Work task:
Only one stretch of the records below is wanted: the lines from the one holding "This screenshot has height=1024, width=958." through the one holding "Click the text". Return it exactly, both ends included.

(Stored entries)
= Beginning of Section =

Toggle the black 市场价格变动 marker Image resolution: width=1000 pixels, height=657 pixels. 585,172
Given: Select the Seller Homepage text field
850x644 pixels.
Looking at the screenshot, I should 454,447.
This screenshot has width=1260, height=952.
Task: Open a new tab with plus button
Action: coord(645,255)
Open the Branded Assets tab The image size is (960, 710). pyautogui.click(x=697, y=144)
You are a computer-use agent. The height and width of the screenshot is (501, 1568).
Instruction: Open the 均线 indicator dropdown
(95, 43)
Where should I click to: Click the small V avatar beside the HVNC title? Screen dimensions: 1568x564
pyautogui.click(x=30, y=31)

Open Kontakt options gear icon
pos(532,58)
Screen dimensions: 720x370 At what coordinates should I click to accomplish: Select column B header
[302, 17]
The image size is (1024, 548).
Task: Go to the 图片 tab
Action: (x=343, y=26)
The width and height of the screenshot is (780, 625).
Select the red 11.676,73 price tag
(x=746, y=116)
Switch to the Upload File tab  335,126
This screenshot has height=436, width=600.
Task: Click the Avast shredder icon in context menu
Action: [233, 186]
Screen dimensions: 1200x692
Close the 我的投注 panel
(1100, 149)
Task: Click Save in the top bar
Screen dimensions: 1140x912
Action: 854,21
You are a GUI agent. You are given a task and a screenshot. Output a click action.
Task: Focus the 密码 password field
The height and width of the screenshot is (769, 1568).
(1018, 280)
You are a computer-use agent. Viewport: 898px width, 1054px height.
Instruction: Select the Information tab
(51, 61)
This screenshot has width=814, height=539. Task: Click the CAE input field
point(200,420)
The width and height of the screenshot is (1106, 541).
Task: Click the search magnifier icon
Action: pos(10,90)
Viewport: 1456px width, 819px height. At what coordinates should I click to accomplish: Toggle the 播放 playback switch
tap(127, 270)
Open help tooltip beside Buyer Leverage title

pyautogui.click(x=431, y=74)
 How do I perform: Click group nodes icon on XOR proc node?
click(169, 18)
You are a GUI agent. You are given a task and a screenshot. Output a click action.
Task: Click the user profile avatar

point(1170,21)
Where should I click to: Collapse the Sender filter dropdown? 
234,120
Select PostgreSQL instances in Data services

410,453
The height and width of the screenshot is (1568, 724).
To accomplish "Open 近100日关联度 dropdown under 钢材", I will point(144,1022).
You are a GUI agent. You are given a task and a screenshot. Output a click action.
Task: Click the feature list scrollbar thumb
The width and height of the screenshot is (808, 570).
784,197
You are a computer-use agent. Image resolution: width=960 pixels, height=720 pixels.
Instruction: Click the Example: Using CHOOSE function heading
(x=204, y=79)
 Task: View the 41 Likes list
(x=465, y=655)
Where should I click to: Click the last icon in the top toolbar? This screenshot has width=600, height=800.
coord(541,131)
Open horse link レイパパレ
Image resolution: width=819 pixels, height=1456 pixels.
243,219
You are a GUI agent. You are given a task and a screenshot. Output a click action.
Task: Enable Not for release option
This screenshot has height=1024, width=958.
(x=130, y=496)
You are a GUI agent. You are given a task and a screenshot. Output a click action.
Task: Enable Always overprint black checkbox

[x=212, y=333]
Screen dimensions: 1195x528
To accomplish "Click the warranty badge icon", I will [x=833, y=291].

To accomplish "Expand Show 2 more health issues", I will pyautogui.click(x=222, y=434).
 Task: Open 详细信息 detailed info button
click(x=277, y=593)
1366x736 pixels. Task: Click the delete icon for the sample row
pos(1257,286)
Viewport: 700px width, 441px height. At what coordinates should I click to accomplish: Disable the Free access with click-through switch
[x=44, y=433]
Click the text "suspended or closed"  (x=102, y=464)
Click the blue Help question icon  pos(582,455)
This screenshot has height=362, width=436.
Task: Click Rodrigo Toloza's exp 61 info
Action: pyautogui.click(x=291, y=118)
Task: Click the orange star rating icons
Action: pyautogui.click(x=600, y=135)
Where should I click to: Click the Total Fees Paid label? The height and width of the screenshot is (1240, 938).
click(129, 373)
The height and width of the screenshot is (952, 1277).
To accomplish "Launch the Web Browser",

= End of Section =

Task answer:
This screenshot has height=1024, width=958.
(x=130, y=496)
You are a GUI agent. You are given a task and a screenshot. Output a click action.
Task: Enable Always overprint black checkbox

[x=212, y=333]
Screen dimensions: 1195x528
To accomplish "Click the warranty badge icon", I will [x=833, y=291].

To accomplish "Expand Show 2 more health issues", I will pyautogui.click(x=222, y=434).
 Task: Open 详细信息 detailed info button
click(x=277, y=593)
1366x736 pixels. Task: Click the delete icon for the sample row
pos(1257,286)
Viewport: 700px width, 441px height. At what coordinates should I click to accomplish: Disable the Free access with click-through switch
[x=44, y=433]
Click the text "suspended or closed"  (x=102, y=464)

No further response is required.